___ Input rows ___

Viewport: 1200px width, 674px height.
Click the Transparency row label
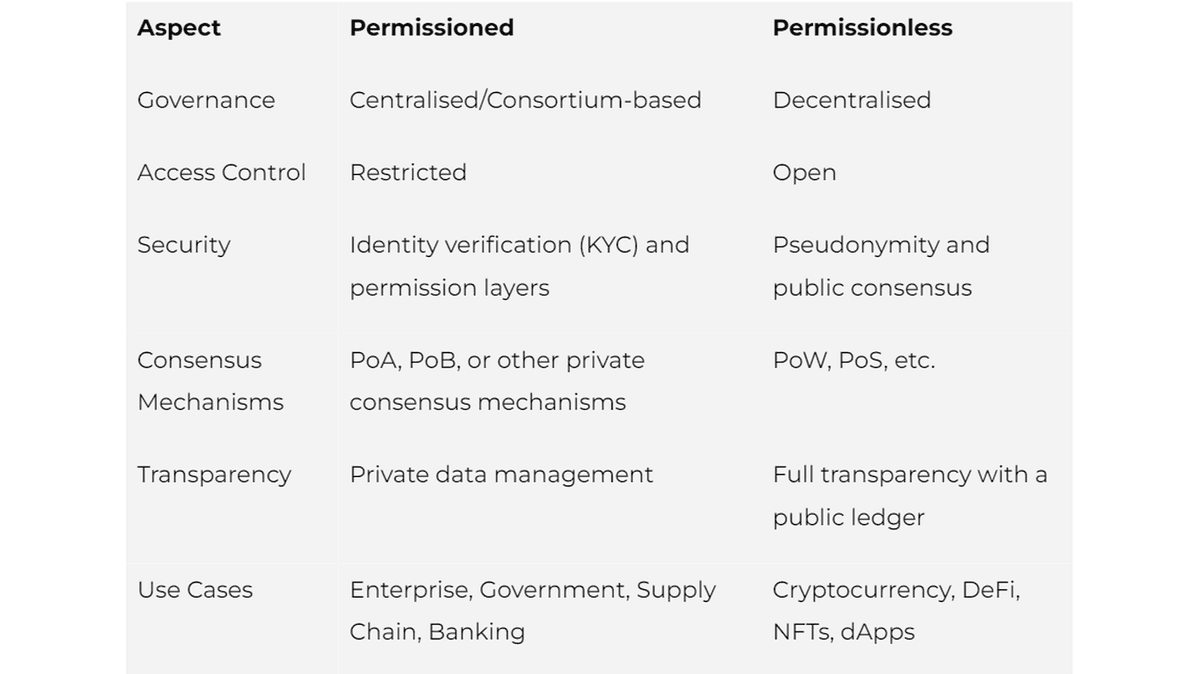tap(214, 475)
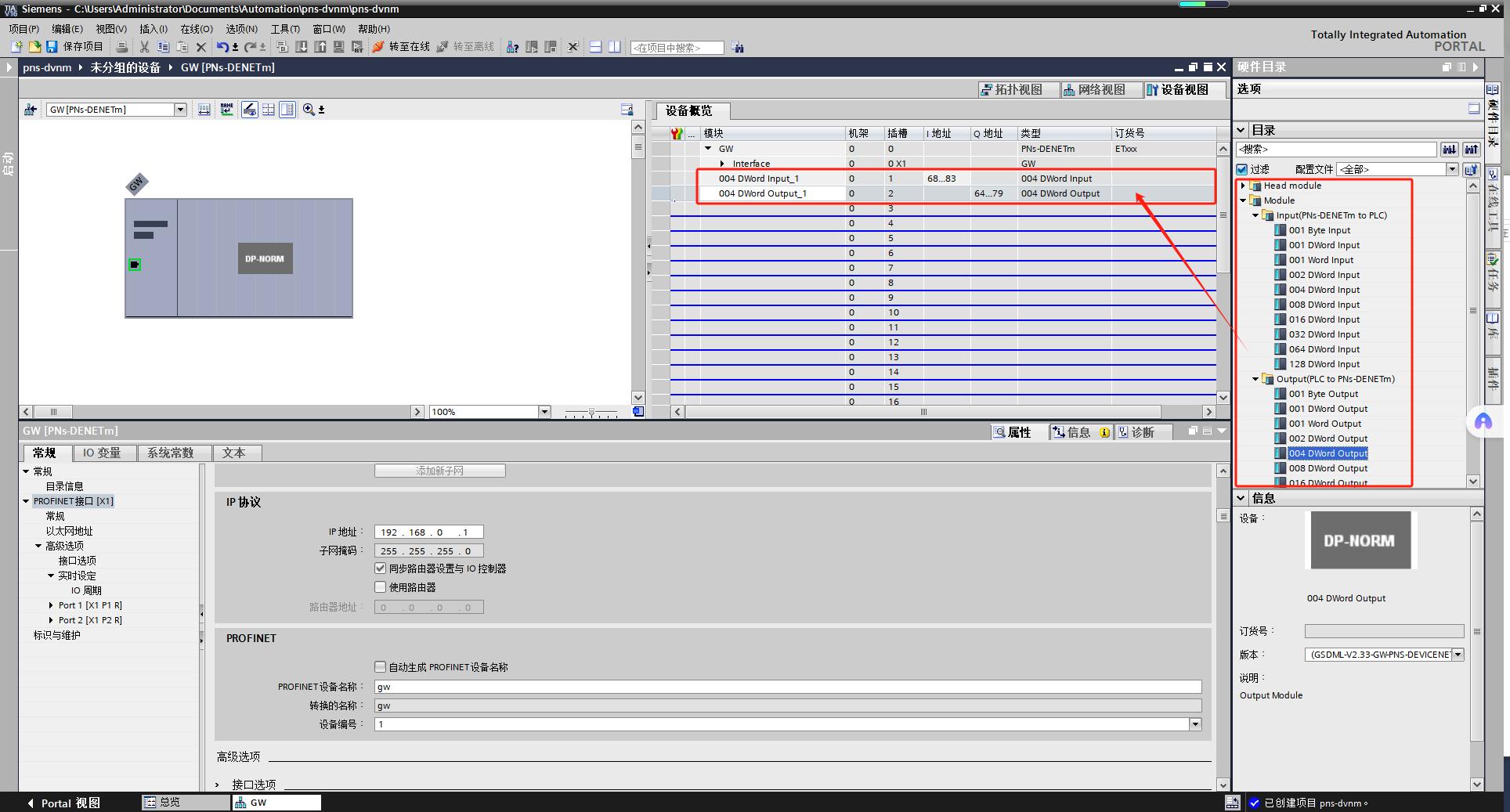The width and height of the screenshot is (1510, 812).
Task: Click the PROFINET设备名称 input field
Action: pyautogui.click(x=788, y=687)
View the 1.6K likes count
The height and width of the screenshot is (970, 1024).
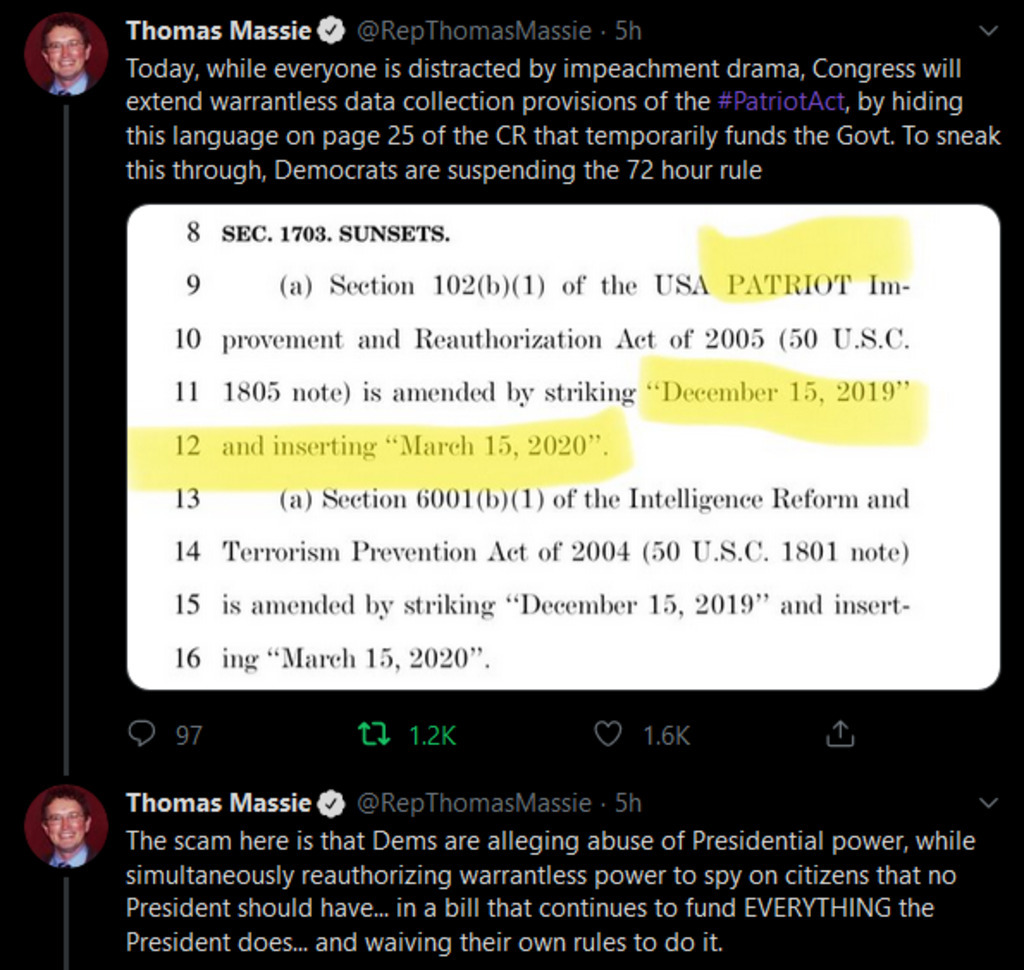(x=665, y=736)
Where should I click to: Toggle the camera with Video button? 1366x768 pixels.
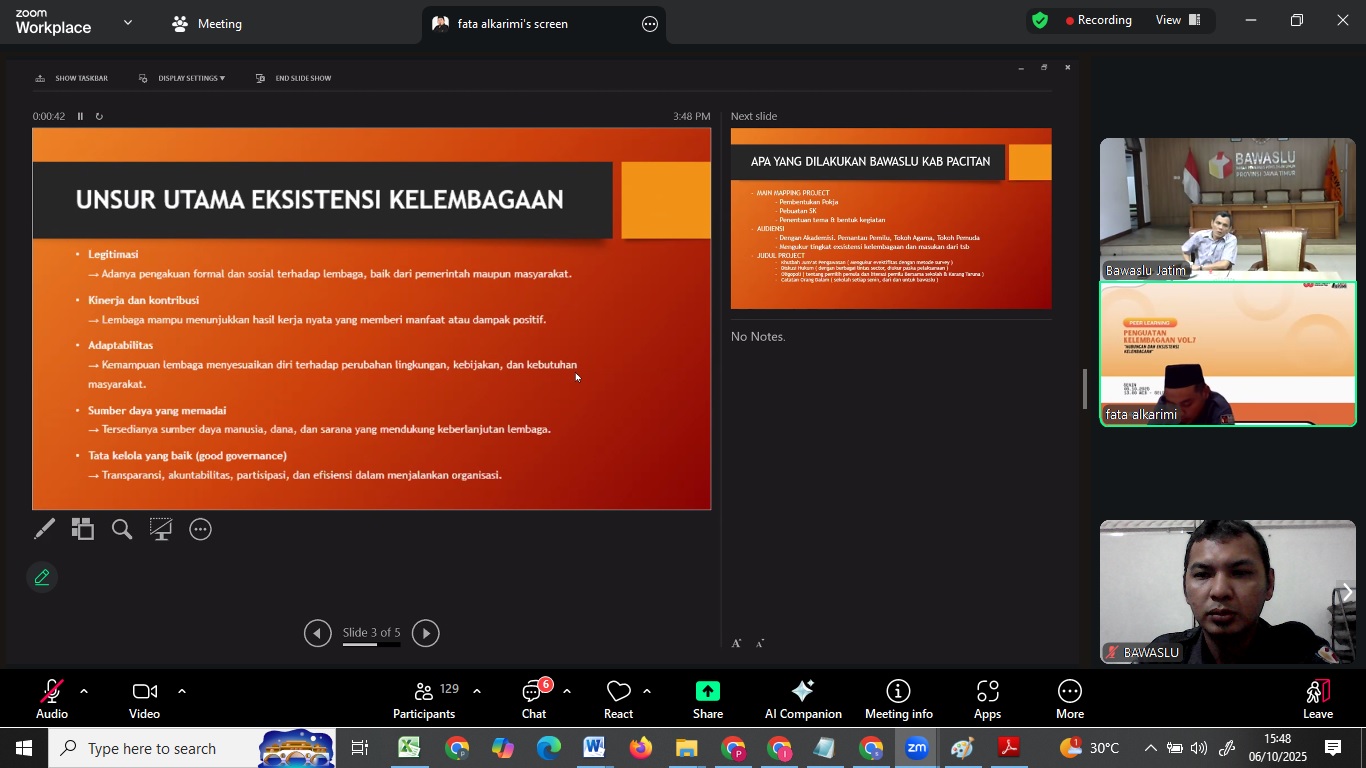point(144,699)
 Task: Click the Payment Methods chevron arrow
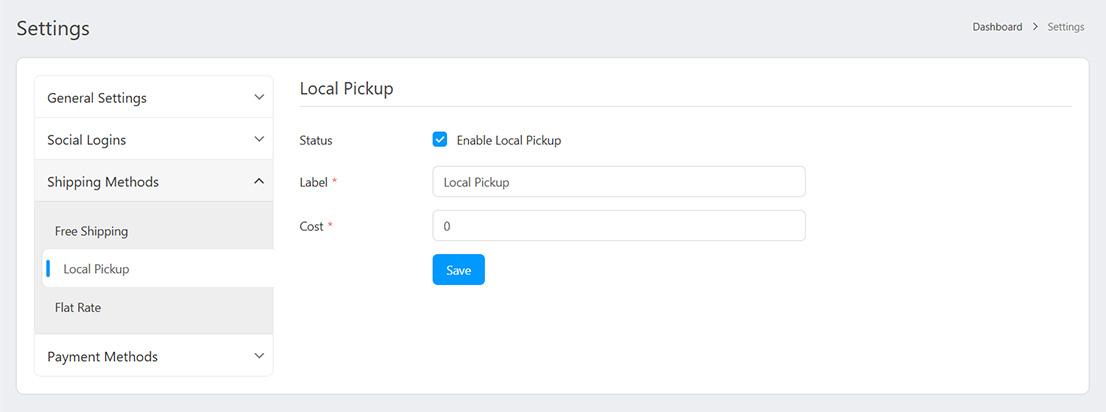(x=259, y=357)
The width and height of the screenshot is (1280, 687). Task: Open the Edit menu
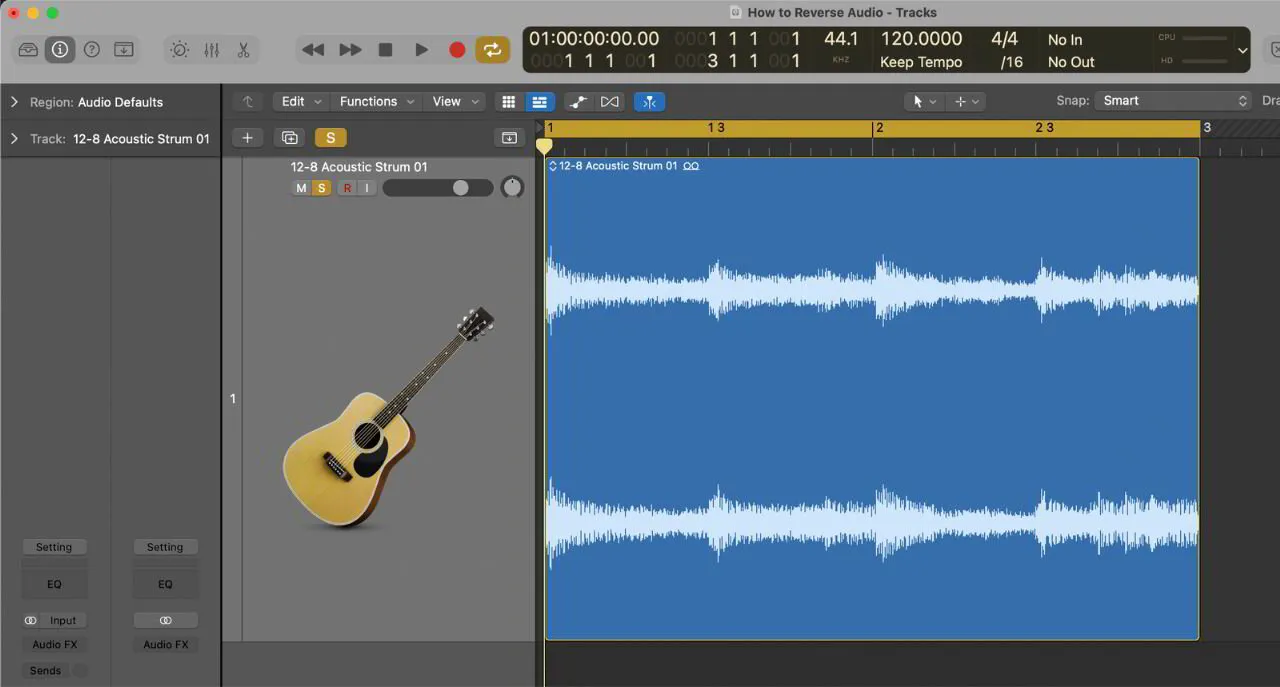tap(292, 101)
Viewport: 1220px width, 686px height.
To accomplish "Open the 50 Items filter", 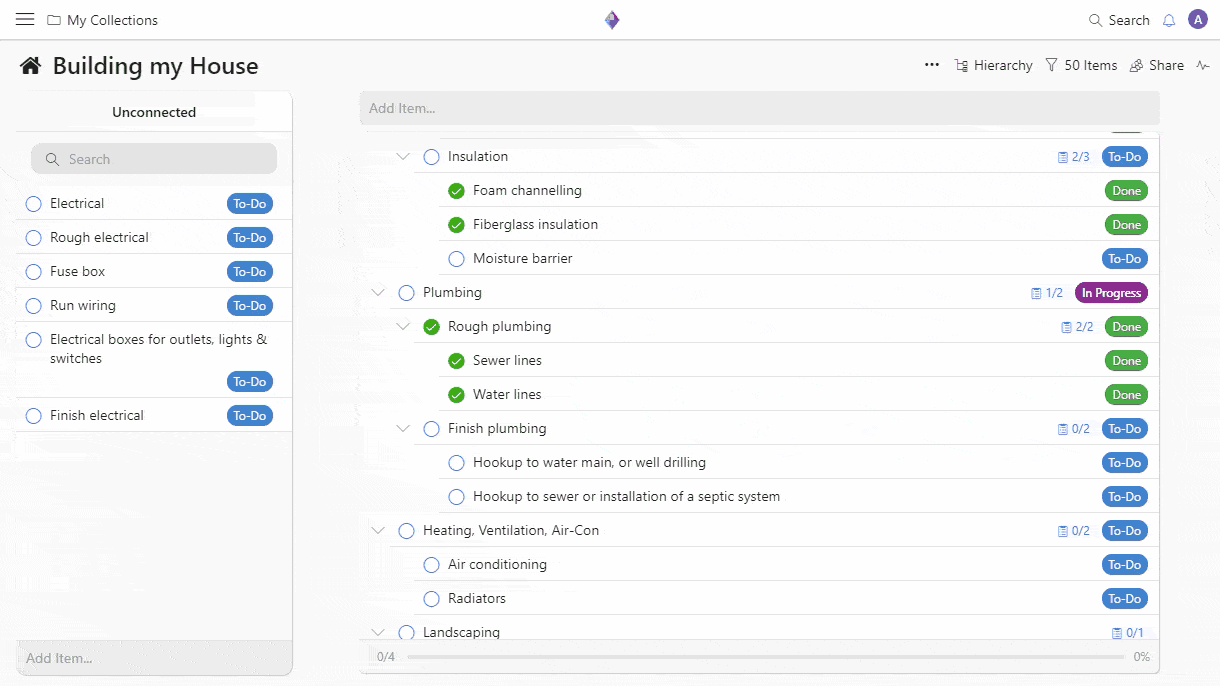I will coord(1081,65).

___

» **Directions for this task**
Reproduce the records word for word, from the start through the line containing "(x=665, y=736)". Leave the pictures out.

» **Result of this task**
Viewport: 1200px width, 674px height.
Click the Transparency row label
tap(214, 475)
The width and height of the screenshot is (1510, 812).
Task: Click the PROFINET设备名称 input field
Action: pyautogui.click(x=788, y=687)
View the 1.6K likes count
The height and width of the screenshot is (970, 1024).
(x=665, y=736)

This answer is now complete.